Sus fotografías tendientes a la monumentalidad, a través del zoom y la lente macro, hacen de los objetos —matrices de calendarios, cascos portuarios, engranajes de relojes, muñequitos deambulantes— gigantes díscolos tomando sol, colgados de una soga del puerto o caminando sobre las vigas gigantescas de una caldera. En este doble juego de close up, el artista enfatiza y afianza un lazo certero con los infinitos que acompañan a muchas de sus composiciones: horizontes de mar y de río, espacios linderos al agua con sus difusos puntos de fuga. El acercamiento nos da intimidad, los infinitos nos dan expansión y ambos nos alejan de una media escala identificatoria proponiéndonos un vínculo de orden universal y no personal, tan esquivo como íntimo. Este corrimiento hacia lo genérico se ve claramente en la elección de los muñequitos como interlocutores de lo humano.

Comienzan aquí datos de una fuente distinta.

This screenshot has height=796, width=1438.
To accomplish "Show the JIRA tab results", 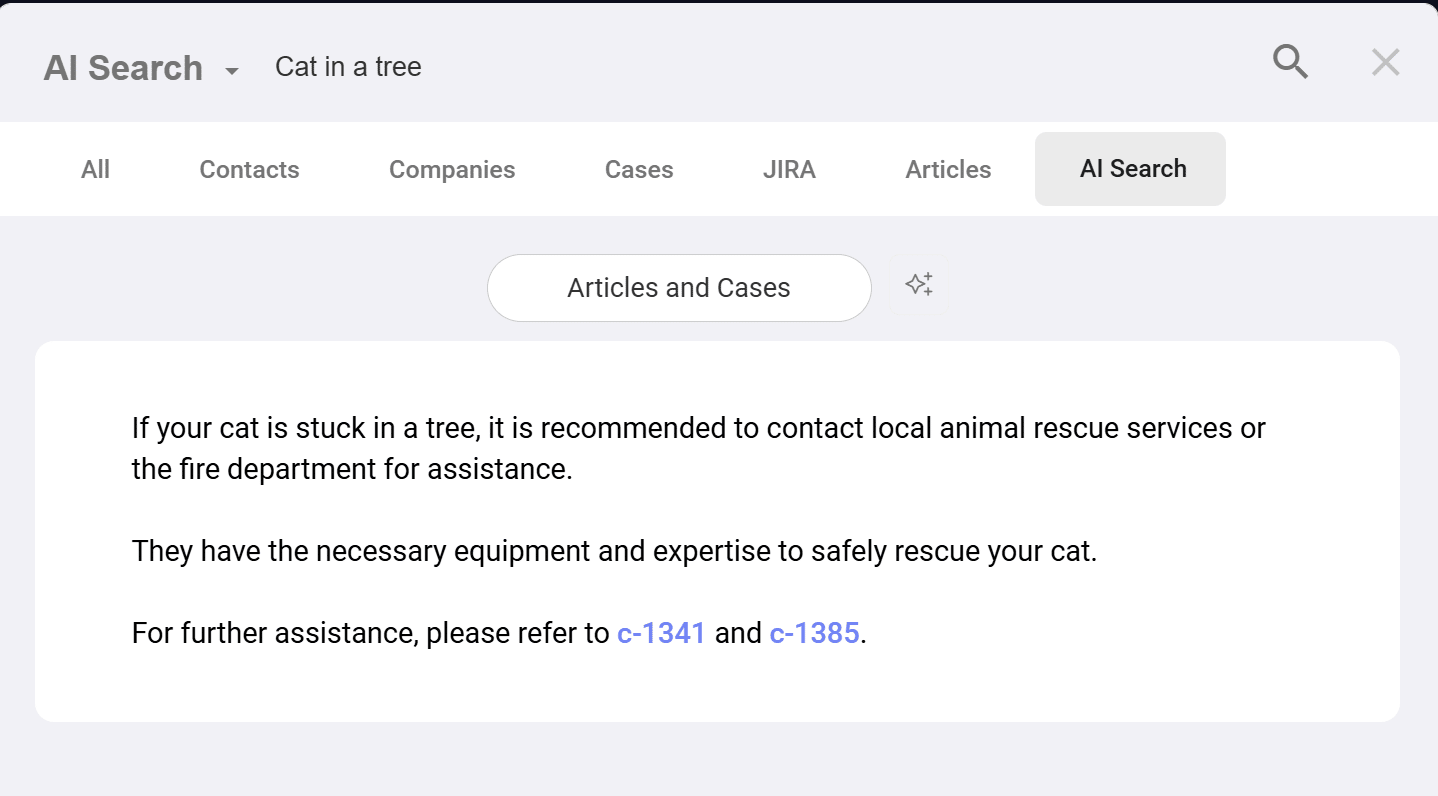I will pos(789,170).
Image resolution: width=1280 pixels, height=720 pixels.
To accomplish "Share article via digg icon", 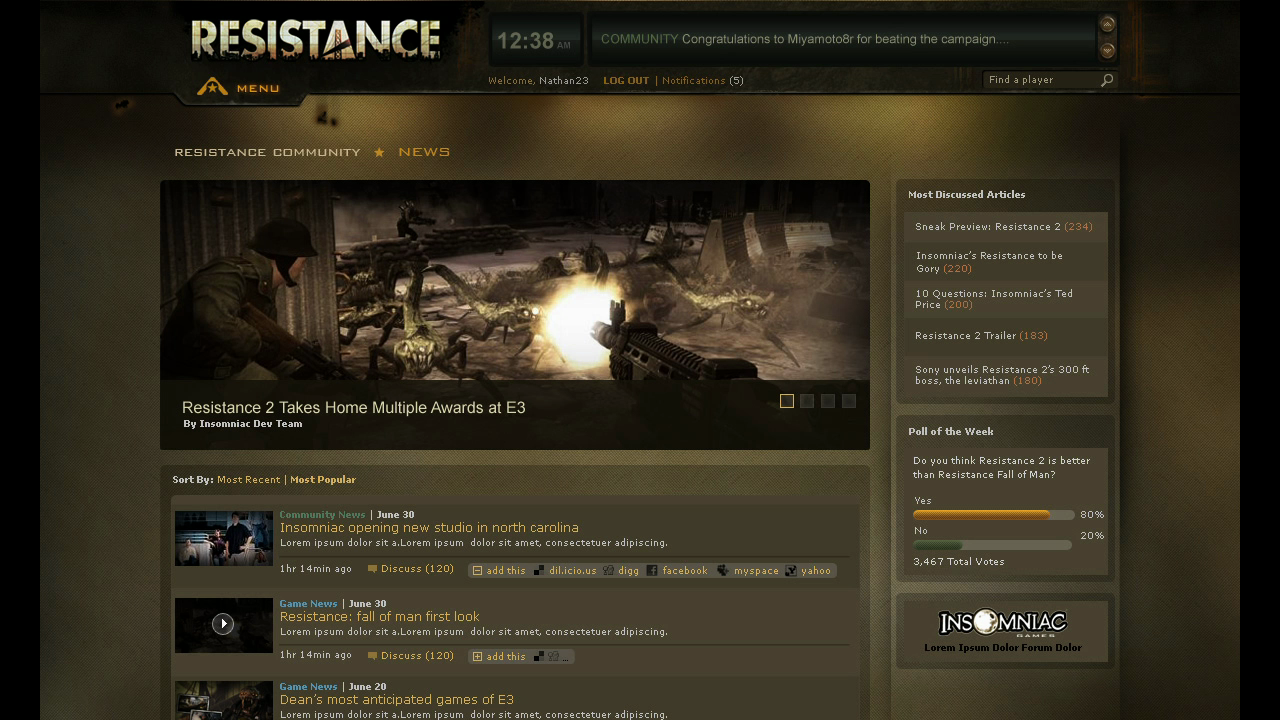I will [608, 571].
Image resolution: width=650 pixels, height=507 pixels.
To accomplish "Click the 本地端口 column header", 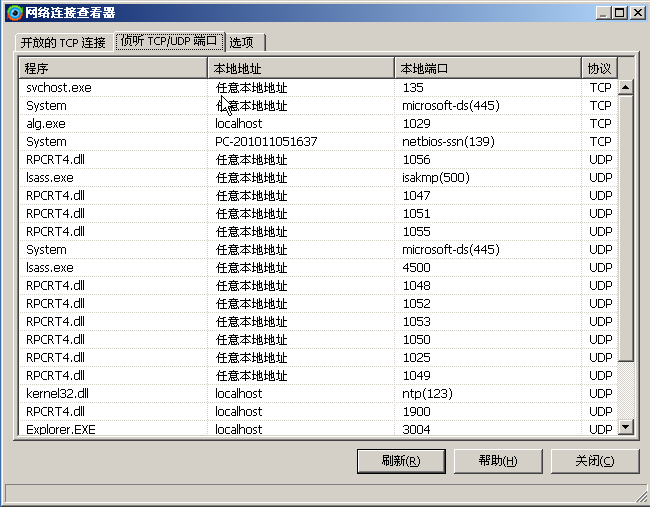I will click(487, 68).
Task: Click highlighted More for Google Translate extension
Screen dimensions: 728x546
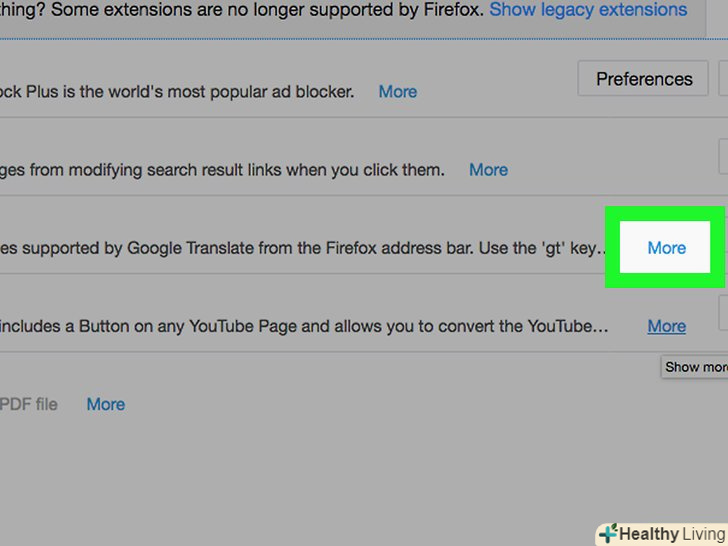Action: click(666, 247)
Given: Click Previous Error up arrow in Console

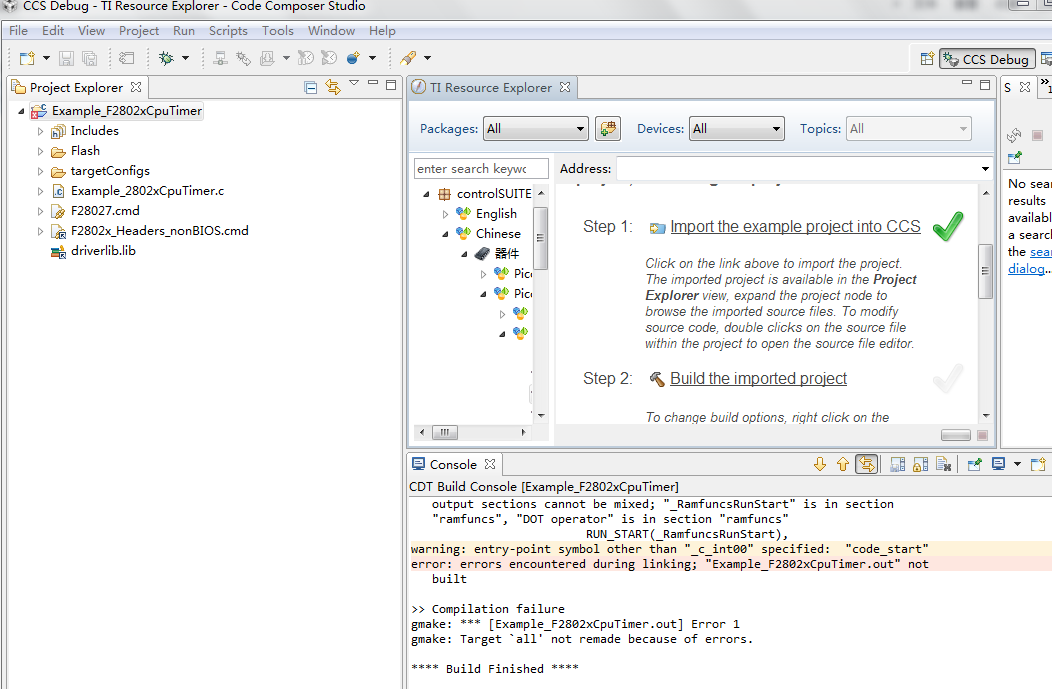Looking at the screenshot, I should (842, 464).
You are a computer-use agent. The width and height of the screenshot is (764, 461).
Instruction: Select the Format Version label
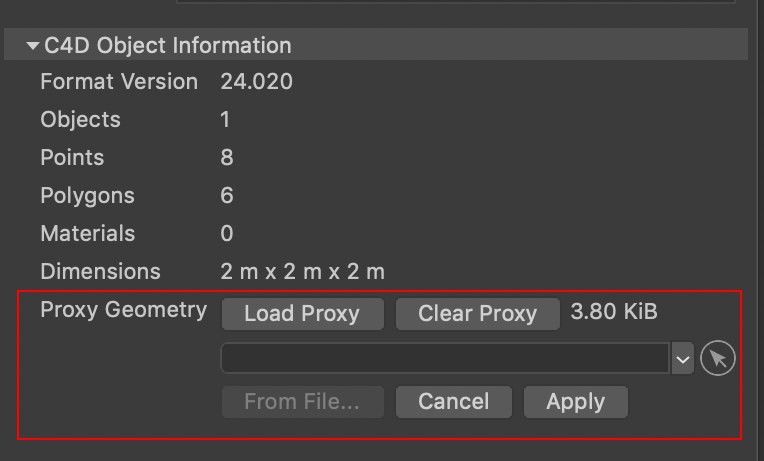pyautogui.click(x=119, y=82)
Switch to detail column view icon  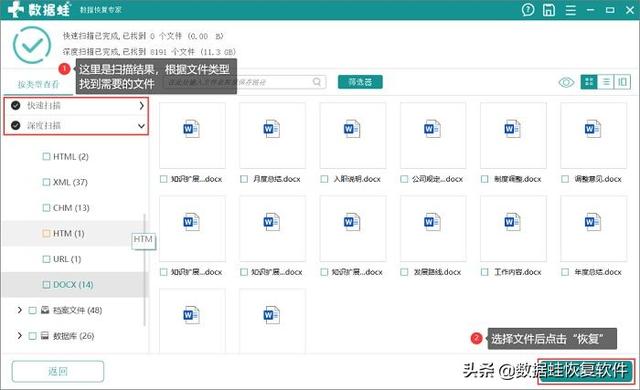(x=622, y=82)
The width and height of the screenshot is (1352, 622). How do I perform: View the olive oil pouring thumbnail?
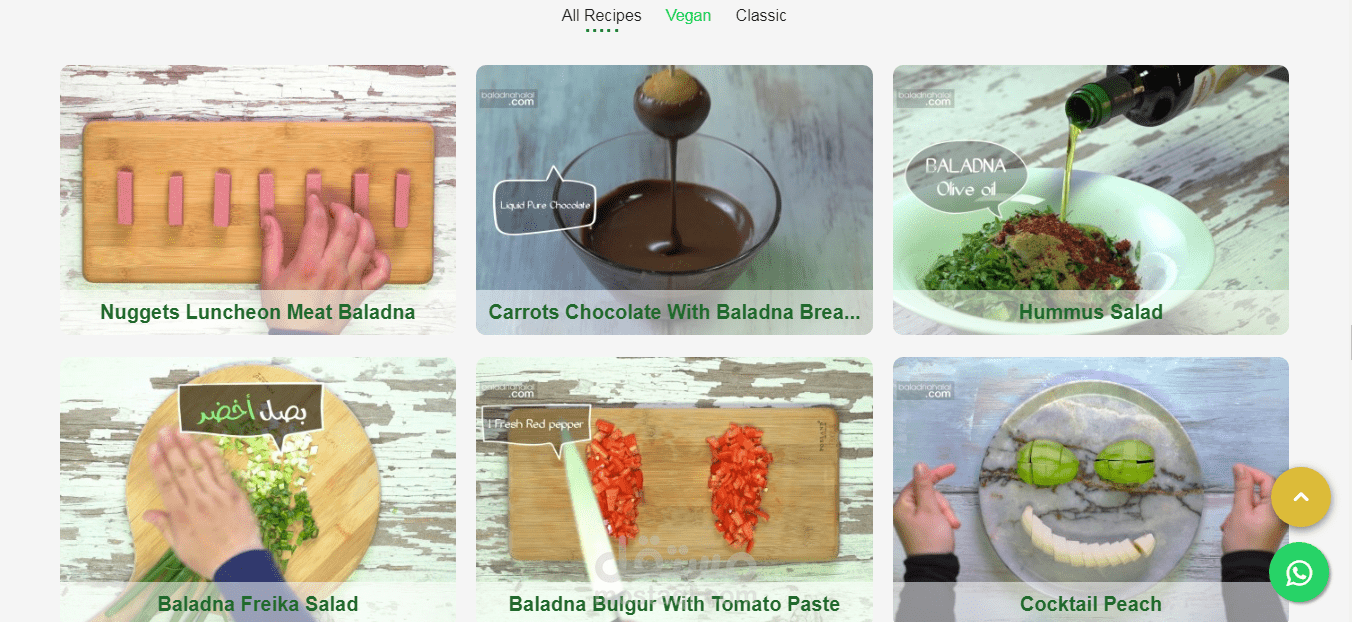pyautogui.click(x=1090, y=180)
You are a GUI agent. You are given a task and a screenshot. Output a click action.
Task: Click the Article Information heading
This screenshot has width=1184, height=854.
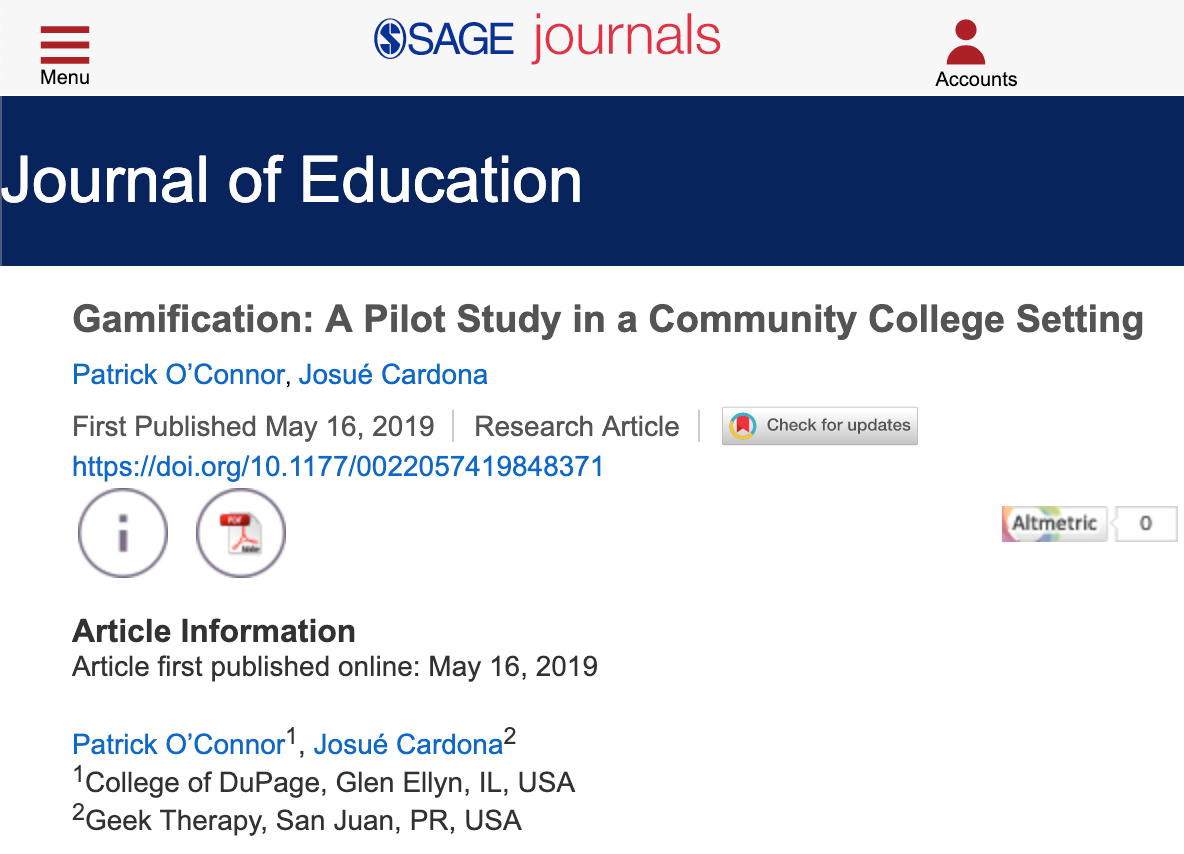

En obras como “15 años de agendas” (1994) o en la instalación “Finale” (2003), nos encontramos con cartas cubiertas por resina, cartas que ya han perdido su valor epistolar, volviéndose anónimas ante la efectiva obliteración del tiempo que las sobreescribe, de la misma manera que los negativos de la obra “La viajada” (2003).
Las impresiones fotográficas se convierten en superficies cubiertas del grano catalizador donde las sales de plata dieron paso a la luz, los barcos son todos los barcos, el puerto de Amberes es todos los puertos. Y podría seguir enumerando: las puertas de un mausoleo, un muro grafitado, el mar, el agua.
Gallardo enumera y, si cabe el caso, sólo dispone de la clausura que el rigor cronológico ya ejecutó sobre el uso de los objetos, volviéndolos objetos libres, madurados, densificados. Su obra nos enfrenta a imágenes que, al ser tan expansivas en su empatía, en su sentido universal, en su afabilidad afectiva, no demandan la proyección simbólica de la narrativa personal y encarnan en sí mismas la memoria y el tiempo.
Por eso su presencia es inamovible y determinante. Del devenir de la materia está prendada la vida, dice Gallardo amorosamente. Gérard Wajcman, en El objeto del siglo (2001), asume su búsqueda a través de la capacidad interpretativa de las obras, la que se afirmaría en la potencia de su vacío. De forma inversa, la obra de Gallardo, cargada de la maquinaria del mundo, nos invita a vaciarnos para volver en soledad a las primeras preguntas.
Carlos Gallardo. Obras 1983-2008, curaduría de Mercedes Casanegra, Fundación Osde, Buenos Aires, 1 de febrero – 27 de abril de 2019.